In this paper, we explore the use of a nearly unlimited source of data for this problem: images from the Internet from overlapping viewpoints, from which structure-from-motion (SfM) and multi-view stereo (MVS) methods can automatically produce dense depth. Such images have been widely used in research on large-scale 3D reconstruction [35, 14, 2, 8]
. We propose to use the outputs of these systems as the inputs to machine learning methods for single-view depth prediction. By using large amounts of diverse training data from photos taken around the world, we seek to learn to predict depth with high accuracy and generalizability. Based on this idea, we introduce MegaDepth (MD), a large-scale depth dataset generated from Internet photo collections, which we make fully available to the community.
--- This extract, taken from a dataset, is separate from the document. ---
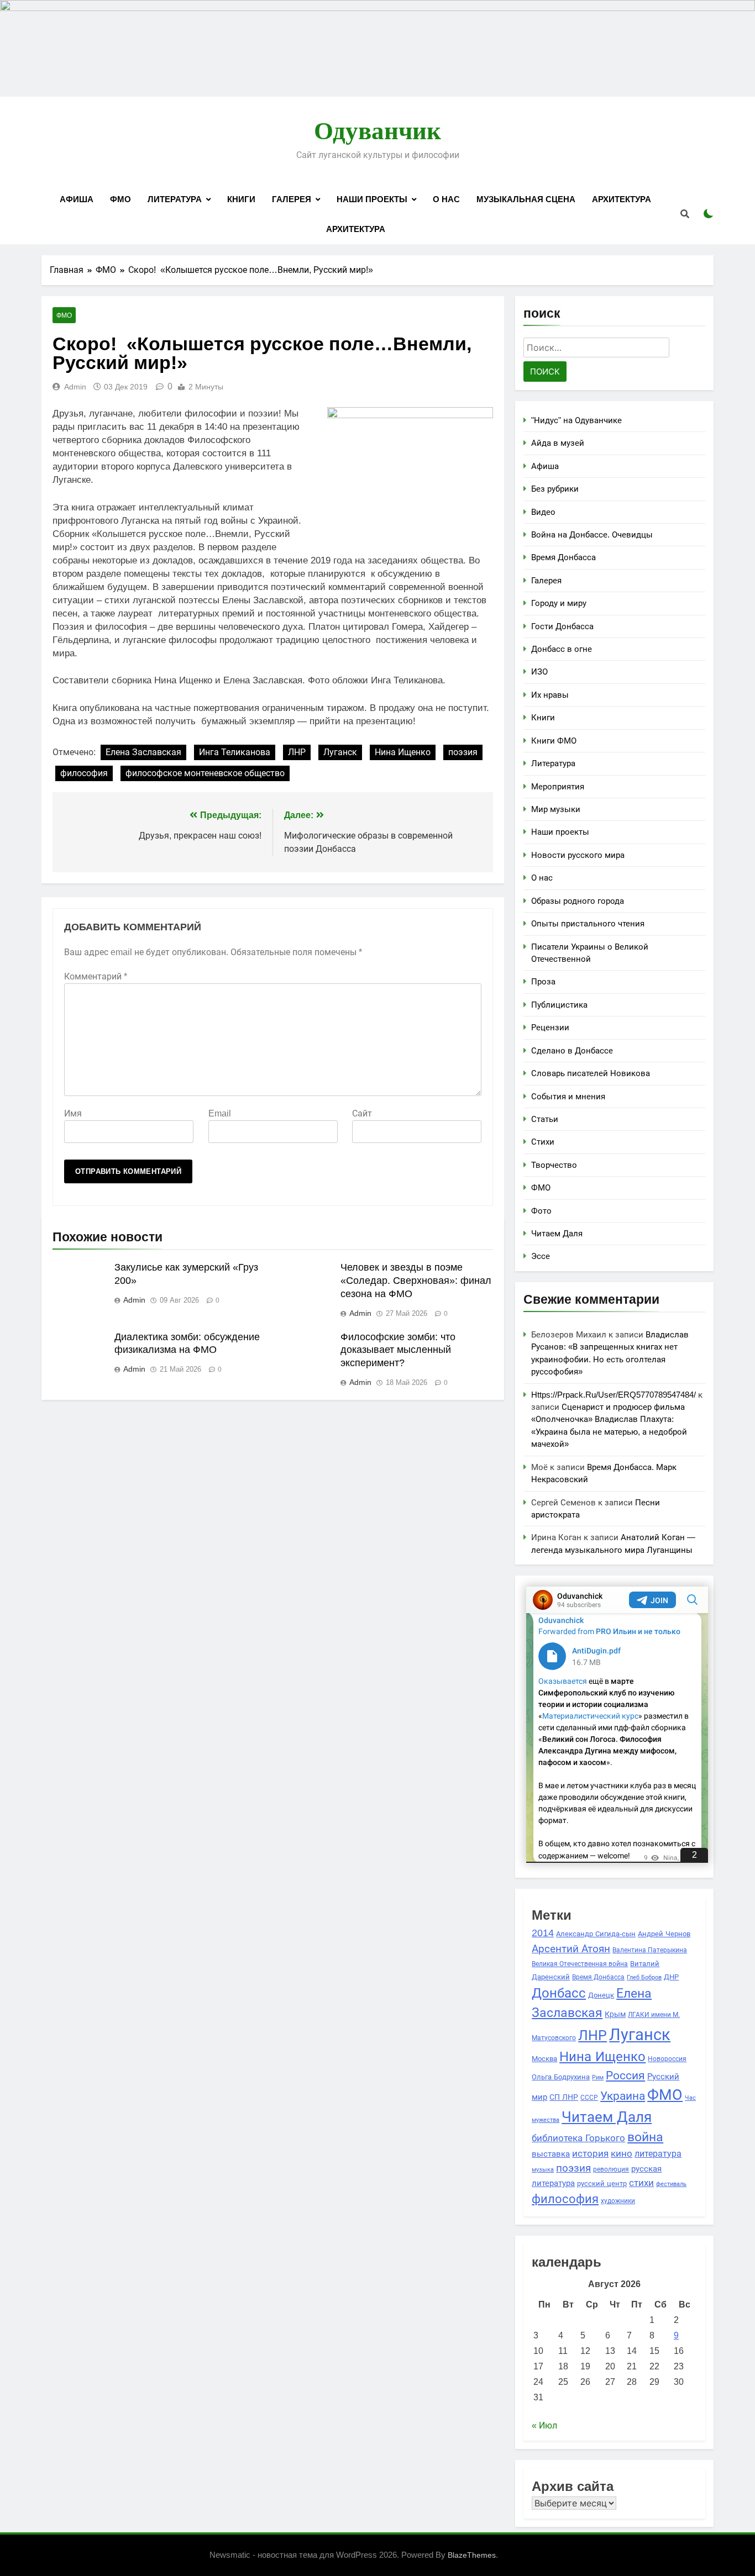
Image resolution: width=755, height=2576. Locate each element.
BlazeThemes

To our knowledge, ours is the first use of Internet SfM+MVS data for single-view depth prediction. Our main contribution is the MD dataset itself. In addition, in creating MD, we found that care must be taken in preparing a dataset from noisy MVS data, and so we also propose new methods for processing raw MVS output, and a corresponding new loss function for training models with this data. Notably, because MVS tends to not reconstruct dynamic objects (people, cars, etc), we augment our dataset with ordinal depth relationships automatically derived from semantic segmentation, and train with a joint loss that includes an ordinal term. In our experiments, we show that by training on MD, we can learn a model that works well not only on images of new scenes, but that also generalizes remarkably well to completely different datasets, including Make3D, KITTI, and DIW—achieving much better generalization than prior datasets. Figure1 shows example results spanning different test sets from a network trained solely on our MD dataset.
Single-view depth prediction. A variety of methods have been proposed for single-view depth prediction, most recently by utilizing machine learning [15, 28]. A standard approach is to collect RGB images with ground truth depth, and then train a model (e.g., a CNN) to predict depth from RGB [7, 22, 23, 27, 3, 19]. Most such methods are trained on a few standard datasets, such as NYU [33, 34], Make3D , and KITTI , which are captured using RGB-D sensors (such as Kinect) or laser scanning. Such scanning methods have important limitations, as discussed in the introduction. Recently, Novotny et al.  trained a network on 3D models derived from SfM+MVS on videos to learn 3D shapes of single objects. However, their method is limited to images of objects, rather than scenes.
Multiple views of a scene can also be used as an implicit source of training data for single-view depth prediction, by utilizing view synthesis as a supervisory signal [38, 10, 13, 43]. However, view synthesis is only a proxy for depth, and may not always yield high-quality learned depth. Ummenhofer et al.  trained from overlapping image pairs taken with a single camera, and learned to predict image matches, camera poses, and depth. However, it requires two input images at test time.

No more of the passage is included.